Ours is a God who comes to us in perhaps the most worldly way imaginable: a teenage girl who finds herself pregnant and unmarried. Ours is a God who is born in blood and water and dies in blood and water too, who spits in mud to make a blind man see, who eats and drinks with sinners and prostitutes, who touches the diseased. If we think we will find this God set apart and stowed away within the walls of the temple, we are wrong.

Wholly Holy

Every week at church I break the bread and say, “Holy things for holy people.” The phrase used to bother me a little bit, because it sounded so prissy. Holy people, as if we were better, more pure, more chaste, than everyone outside the temple. As if we were set apart. Recently I learned that “holy” is from the old English word hālig, which simply means “whole.” “Whole things for whole people.” Perhaps that changes everything. That the church might be less about setting certain things apart as holy, and more about marking what is rare, what is beautiful, what is lovely, as whole. My agnostic date might have used this word in describing his dinners with friends to me, “Those nights seem whole to me.”

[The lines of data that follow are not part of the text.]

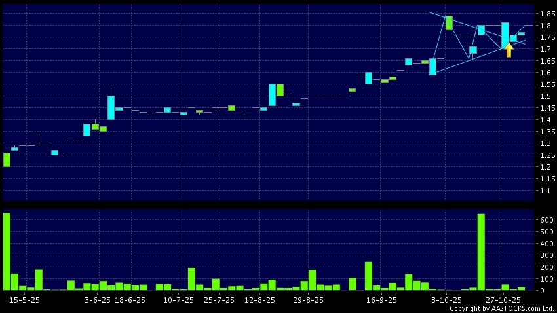Click the 1.1 price axis label
The image size is (557, 313).
(545, 191)
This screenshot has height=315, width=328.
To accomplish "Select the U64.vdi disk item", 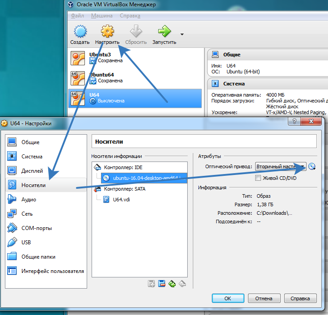I will [x=121, y=200].
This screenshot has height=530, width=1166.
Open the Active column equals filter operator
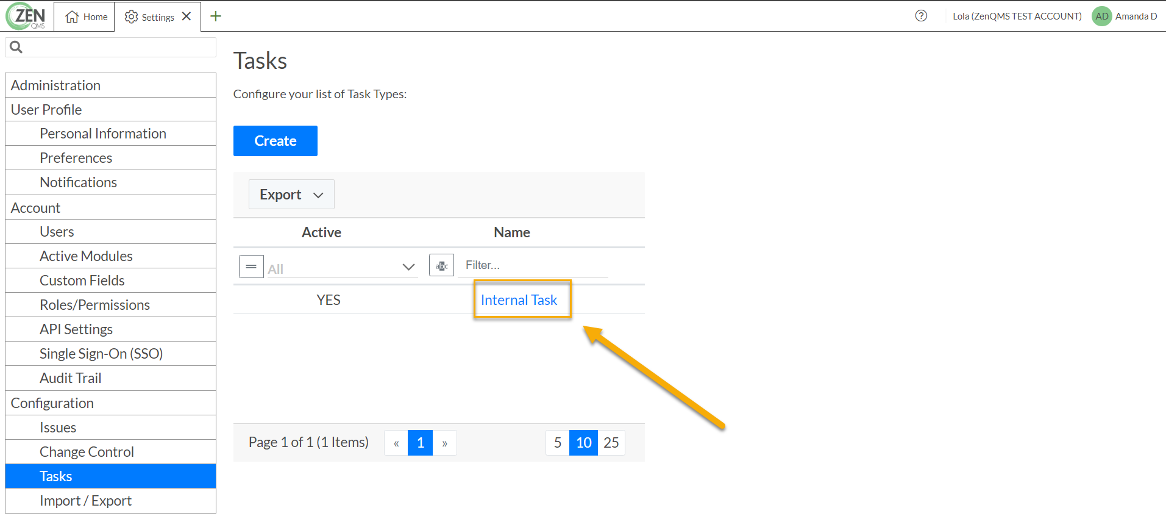(251, 267)
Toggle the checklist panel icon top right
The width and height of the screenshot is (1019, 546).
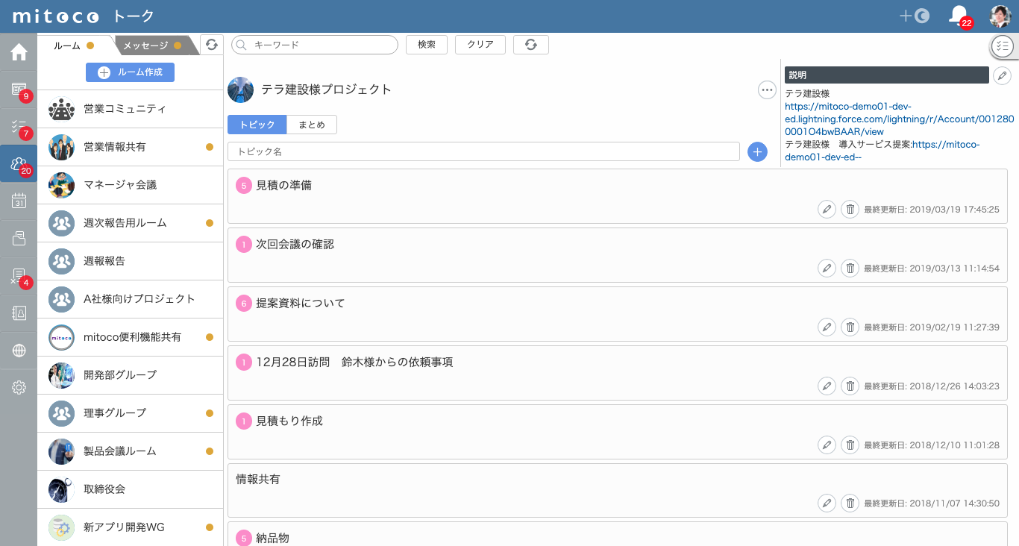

Is it not the case that something that is whole can be both of heaven and of earth? That we need not divide the sacred and the profane with such rigor, as if fearing contamination from one to the other? Perhaps the profane – all that lies outside the temple – has something to teach those who live within its walls about where wholeness, where holiness lives. And perhaps if our liturgies contain a little more of the world, we might find the sacred, cradled within.

The Rev. Emily Scott ’06 M.Div. trained as a liturgist and musician at Yale Divinity School and the Institute of Sacred Music. She was ordained as a pastor in the Evangelical Lutheran Church in America in 2012.